I hope that the traditions that you have for this season will bring you joy.



Monday, December 7, 2009

Here's Lucy! (and our other therapy pets)

Yesterday we watched an episode about therapy pets on "Wild about Animals." It got me thinking about the pets who grace our family's life.

When our dog Riley was killed by a car last May, we weren't the only ones who went into mourning. Sunny, our toy poodle, sat by the door looking mournful and not eating. Tootsie, our gray tabby cat, looked all over the house, calling for him. We decided a short time later it was time to get another dog.




Our daughter Katie found an online ad for a 5-month-old lab/pointer mix, and when we saw her, we knew she was the dog we were looking for. Her previous family had named her "Daisy," but the name didn't fit. After vigorous debate about a new name, we settled on "Lucy," although Katie insists on calling her "Ruby." LUCY fits her much better.

Her previous family kept her in a small outside pen, and had not taken the time to work with her. She was unruly and undisciplined, to put it politely, for the first few weeks, but Sunny (who is the alpha dog), and Tootsie (who REALLY rules the house) taught her good manners and how to behave. We enjoy watching them chase and play together; it's cheap entertainment. And the grandchildren love our pets; Tootsie makes it a point to come out and let them maul her when they're at the house.

Each of the animals has adapted to David's moods: Lucy is really good about walking by his side and coming when called and Sunny stays close by. On days when David can't cope, I frequently come home to find David sitting in his favorite chair with the cat sitting on his lap and purring. They are an important part of David's therapy and sense of well-being.



We recently added a small fish tank with two fish and a snail to our menagerie. For the first week we were like over-anxious new parents watching their every move. We've calmed down, though, and the sound of the pump in their tank and the movement of the fish is soothing for David. Although it does drive the cat to distraction (we saw her crouching on the couch, measuring the distance to the fish tank. She finally decided it was too much effort and walked away).

I couldn't resist this one. Tootsie has amazing patience with the grandchildren! 

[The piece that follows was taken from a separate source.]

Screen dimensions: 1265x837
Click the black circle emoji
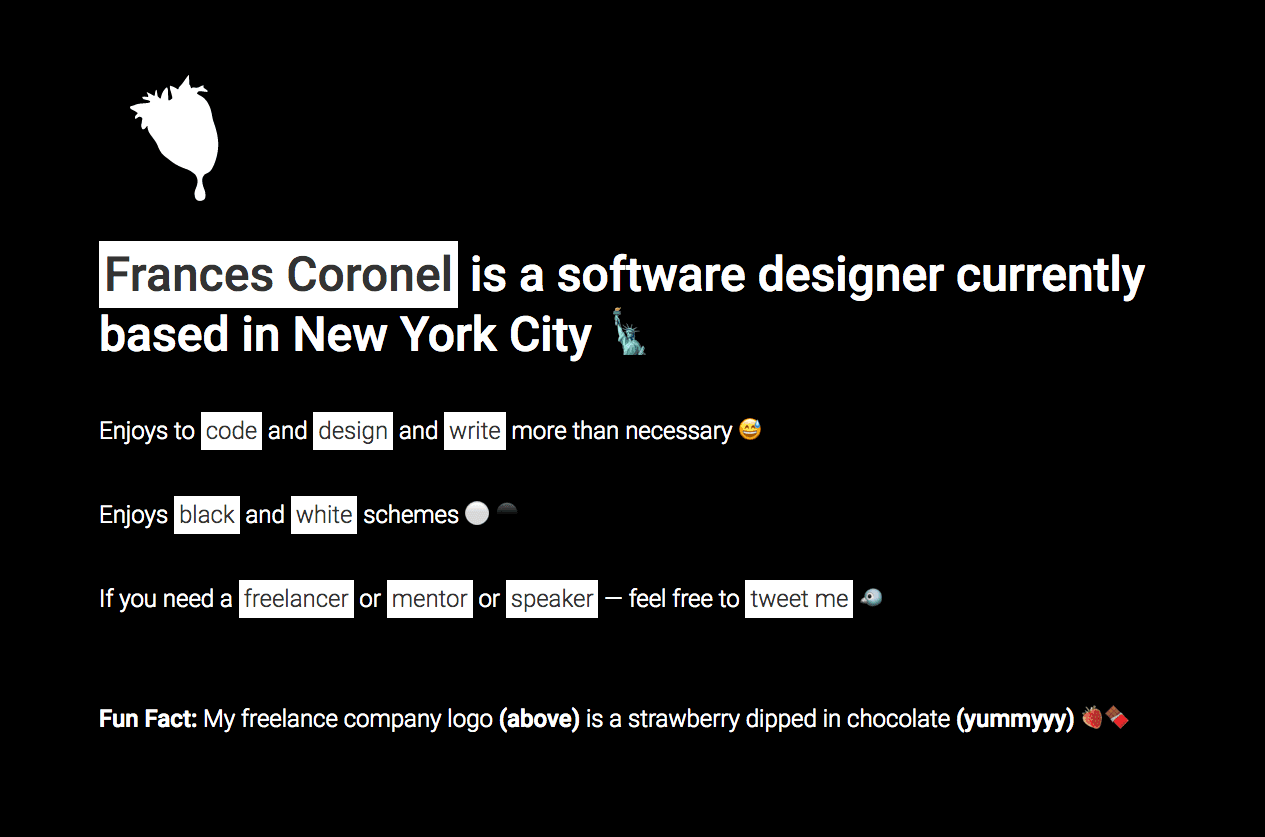click(x=507, y=513)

We have had several other dogs over the years, but the story of our family's therapy pets would not be complete without mentioning Cindy, an important part of the family for 12 years. We still miss her ten years after her passing. Cindy was a beautiful, sweet-tempered Swedish shepherd who was also a bit eccentric.

Out of all the Cindy stories we tell, my favorite involves the ladder in the picture below. The ladder went to a tree house about seven feet above ground. One day our older boys were playing there, and decided to see how far up the ladder Cindy would go. To their surprise, she made it the whole way! Then the problem became how to get her down. A frightened 75-pound dog is not easy to budge! We eventually put a large garbage can with a plank on top of it under the tree, and lured her down with her favorite food: hot dogs. I wish I had a video of that moment.